▶ STATED GOAL
Revise the records from the first line through the line that contains "point(59,97)", changing "callout" to "marker" wherever it occurs and leaving all other text as it stands.

▶ EXERCISE INPUT
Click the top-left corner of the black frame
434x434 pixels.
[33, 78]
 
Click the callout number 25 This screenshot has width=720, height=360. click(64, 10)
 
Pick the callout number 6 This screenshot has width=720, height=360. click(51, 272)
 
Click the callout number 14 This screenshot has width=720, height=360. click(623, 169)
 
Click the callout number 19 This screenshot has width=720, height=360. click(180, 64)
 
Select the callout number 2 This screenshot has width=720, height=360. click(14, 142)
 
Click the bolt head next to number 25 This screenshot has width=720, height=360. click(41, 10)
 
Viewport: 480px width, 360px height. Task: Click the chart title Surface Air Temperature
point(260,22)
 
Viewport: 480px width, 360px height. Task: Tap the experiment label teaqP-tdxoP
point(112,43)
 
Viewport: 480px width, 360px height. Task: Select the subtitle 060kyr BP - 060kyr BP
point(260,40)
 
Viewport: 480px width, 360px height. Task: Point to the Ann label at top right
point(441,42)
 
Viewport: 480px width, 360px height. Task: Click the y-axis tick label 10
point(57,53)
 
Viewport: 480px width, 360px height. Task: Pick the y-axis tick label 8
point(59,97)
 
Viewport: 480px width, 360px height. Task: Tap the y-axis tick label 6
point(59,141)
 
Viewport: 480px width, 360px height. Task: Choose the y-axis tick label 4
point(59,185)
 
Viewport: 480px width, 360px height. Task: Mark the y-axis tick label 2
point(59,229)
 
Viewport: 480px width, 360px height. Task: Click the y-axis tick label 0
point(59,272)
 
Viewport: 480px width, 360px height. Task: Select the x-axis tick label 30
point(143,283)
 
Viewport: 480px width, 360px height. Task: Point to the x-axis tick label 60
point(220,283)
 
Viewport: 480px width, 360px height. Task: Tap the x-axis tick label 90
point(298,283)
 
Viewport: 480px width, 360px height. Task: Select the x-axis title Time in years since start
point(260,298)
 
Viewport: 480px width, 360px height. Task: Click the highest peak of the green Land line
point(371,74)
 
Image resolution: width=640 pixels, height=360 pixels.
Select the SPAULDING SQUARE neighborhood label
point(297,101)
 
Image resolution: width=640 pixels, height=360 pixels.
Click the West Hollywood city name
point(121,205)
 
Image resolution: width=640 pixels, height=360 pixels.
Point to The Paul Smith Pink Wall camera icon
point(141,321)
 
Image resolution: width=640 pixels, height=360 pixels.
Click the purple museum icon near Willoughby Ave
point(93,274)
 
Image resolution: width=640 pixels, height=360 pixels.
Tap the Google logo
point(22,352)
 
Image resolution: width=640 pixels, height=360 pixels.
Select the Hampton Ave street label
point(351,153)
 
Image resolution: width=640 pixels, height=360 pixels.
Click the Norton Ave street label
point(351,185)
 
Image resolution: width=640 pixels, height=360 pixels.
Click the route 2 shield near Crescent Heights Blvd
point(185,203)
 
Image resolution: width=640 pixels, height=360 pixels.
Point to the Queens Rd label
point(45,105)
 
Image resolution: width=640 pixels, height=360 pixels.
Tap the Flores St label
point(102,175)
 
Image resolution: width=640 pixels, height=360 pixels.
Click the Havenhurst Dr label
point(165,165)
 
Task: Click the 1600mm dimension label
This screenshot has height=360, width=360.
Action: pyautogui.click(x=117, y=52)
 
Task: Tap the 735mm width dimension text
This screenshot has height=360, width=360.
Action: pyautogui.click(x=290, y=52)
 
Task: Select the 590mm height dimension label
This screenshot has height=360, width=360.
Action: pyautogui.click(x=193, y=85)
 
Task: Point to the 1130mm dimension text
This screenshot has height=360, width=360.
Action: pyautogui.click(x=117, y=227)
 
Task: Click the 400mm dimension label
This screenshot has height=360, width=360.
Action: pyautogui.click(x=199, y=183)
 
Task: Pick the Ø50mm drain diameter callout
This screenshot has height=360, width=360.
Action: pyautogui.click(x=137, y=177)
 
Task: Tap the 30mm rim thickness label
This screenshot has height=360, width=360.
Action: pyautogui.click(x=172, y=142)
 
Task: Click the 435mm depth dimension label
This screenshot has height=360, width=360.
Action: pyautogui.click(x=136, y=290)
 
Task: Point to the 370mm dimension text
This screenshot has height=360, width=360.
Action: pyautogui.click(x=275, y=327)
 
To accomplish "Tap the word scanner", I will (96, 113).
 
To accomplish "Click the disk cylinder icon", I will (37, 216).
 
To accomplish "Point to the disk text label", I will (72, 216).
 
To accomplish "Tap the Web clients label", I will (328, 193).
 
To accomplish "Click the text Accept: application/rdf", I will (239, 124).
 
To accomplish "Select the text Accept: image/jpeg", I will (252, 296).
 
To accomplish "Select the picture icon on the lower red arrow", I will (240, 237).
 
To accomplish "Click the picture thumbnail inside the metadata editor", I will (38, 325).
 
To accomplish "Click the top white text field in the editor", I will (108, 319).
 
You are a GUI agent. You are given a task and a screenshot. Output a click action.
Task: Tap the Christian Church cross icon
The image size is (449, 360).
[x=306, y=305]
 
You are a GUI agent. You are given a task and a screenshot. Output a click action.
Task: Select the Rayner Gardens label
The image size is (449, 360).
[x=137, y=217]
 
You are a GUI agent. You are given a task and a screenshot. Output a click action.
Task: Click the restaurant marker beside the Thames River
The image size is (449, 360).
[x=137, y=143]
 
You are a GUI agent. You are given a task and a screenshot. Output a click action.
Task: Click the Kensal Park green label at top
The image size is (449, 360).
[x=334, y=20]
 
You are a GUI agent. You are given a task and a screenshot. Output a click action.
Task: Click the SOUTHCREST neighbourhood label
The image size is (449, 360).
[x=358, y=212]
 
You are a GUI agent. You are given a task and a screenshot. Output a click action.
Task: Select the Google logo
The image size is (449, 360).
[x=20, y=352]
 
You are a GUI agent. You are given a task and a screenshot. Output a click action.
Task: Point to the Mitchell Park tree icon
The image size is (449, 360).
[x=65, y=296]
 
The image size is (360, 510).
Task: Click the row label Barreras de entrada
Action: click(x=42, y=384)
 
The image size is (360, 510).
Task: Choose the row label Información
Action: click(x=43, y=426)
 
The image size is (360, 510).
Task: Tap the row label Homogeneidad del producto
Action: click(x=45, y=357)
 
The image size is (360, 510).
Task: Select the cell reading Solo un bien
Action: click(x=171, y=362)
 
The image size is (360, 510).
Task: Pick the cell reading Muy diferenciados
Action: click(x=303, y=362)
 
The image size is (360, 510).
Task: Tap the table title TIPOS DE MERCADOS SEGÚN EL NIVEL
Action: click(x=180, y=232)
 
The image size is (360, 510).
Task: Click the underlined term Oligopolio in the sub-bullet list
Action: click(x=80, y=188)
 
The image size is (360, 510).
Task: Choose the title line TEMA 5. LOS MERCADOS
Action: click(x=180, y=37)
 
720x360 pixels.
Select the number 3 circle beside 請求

▶ FULL ANSWER
Click the top-left corner of the black frame
434x434 pixels.
[33, 78]
 
Click the marker number 25 This screenshot has width=720, height=360. click(64, 10)
 
Pick the marker number 6 This screenshot has width=720, height=360. click(51, 272)
 
Click the marker number 14 This screenshot has width=720, height=360. click(623, 169)
 
Click the marker number 19 This screenshot has width=720, height=360. click(180, 64)
 
Select the marker number 2 This screenshot has width=720, height=360. click(14, 142)
 
Click the bolt head next to number 25 This screenshot has width=720, height=360. click(41, 10)
 
Viewport: 480px width, 360px height. Task: Click the chart title Surface Air Temperature
point(260,22)
 
Viewport: 480px width, 360px height. Task: Tap the experiment label teaqP-tdxoP
point(112,43)
 
Viewport: 480px width, 360px height. Task: Select the subtitle 060kyr BP - 060kyr BP
point(260,40)
 
Viewport: 480px width, 360px height. Task: Point to the Ann label at top right
point(441,42)
 
Viewport: 480px width, 360px height. Task: Click the y-axis tick label 10
point(57,53)
 
Viewport: 480px width, 360px height. Task: Pick the y-axis tick label 8
point(59,97)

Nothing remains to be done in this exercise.